How do kids think of themselves as writers?

I used to frequently use an assessment in which I’d ask students to draw a scientist so that I could see their attitudes about science and what they thought a scientist looked like. I attended a powerful presentation today called “Looking at Student Drawing and Writing” in which the presenters asked students: “Draw a picture of yourself as a writer.” They followed this up with the prompt: “Tell someone looking at your picture what he/she should know about what you drew and how you feel about yourself as a writer.”

The student samples were so revealing! I mean, how do my students experience writing and think of themselves as writers? I thought I knew, but how could I without asking them? This is fundamental knowledge both for the students to reflect on and to inform my practice as a teacher of writers.

The presenters have been developing a rubric to assess this piece in a methodical way. Looking at broad categories of Writer’s Environment, Writing Process/Product/Knowledge, and Writer’s Identity, with subcategories that help the teacher reflect on the attitudes and perceptions of student writers.

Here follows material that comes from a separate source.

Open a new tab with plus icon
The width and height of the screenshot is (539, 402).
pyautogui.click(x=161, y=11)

We practiced using this rubric on some student samples and felt a lot came out of using the protocol that gave us insight into both the individual students and the class they came from in terms of patterns to examine.

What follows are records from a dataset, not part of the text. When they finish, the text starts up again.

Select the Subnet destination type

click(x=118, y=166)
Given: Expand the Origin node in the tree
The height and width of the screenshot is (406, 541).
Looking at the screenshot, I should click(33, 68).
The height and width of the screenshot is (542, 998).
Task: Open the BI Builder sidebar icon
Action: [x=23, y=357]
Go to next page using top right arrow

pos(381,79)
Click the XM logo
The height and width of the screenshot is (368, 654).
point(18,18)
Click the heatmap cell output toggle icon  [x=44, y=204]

Our students can tell us so much about what is happening in the classroom. It’s a shame I don’t use their expert knowledge more!


2 Comments (+add yours?)

  1. Jill Hoort
    Nov 19, 2007 @ 03:12:33

    I think RCWP should have a study group and get interested TCs together to talk about this and develop our own or use their rubric to look first at our own students and our writing instruction. I do think this is a very revealing tool to help us grow as educators.


  2. hloney
    Nov 19, 2007 @ 22:46:10

    I hear you, Jill, and while I don’t want to lead it, because my head is already about to explode, I’d join in. Maybe a summer thing?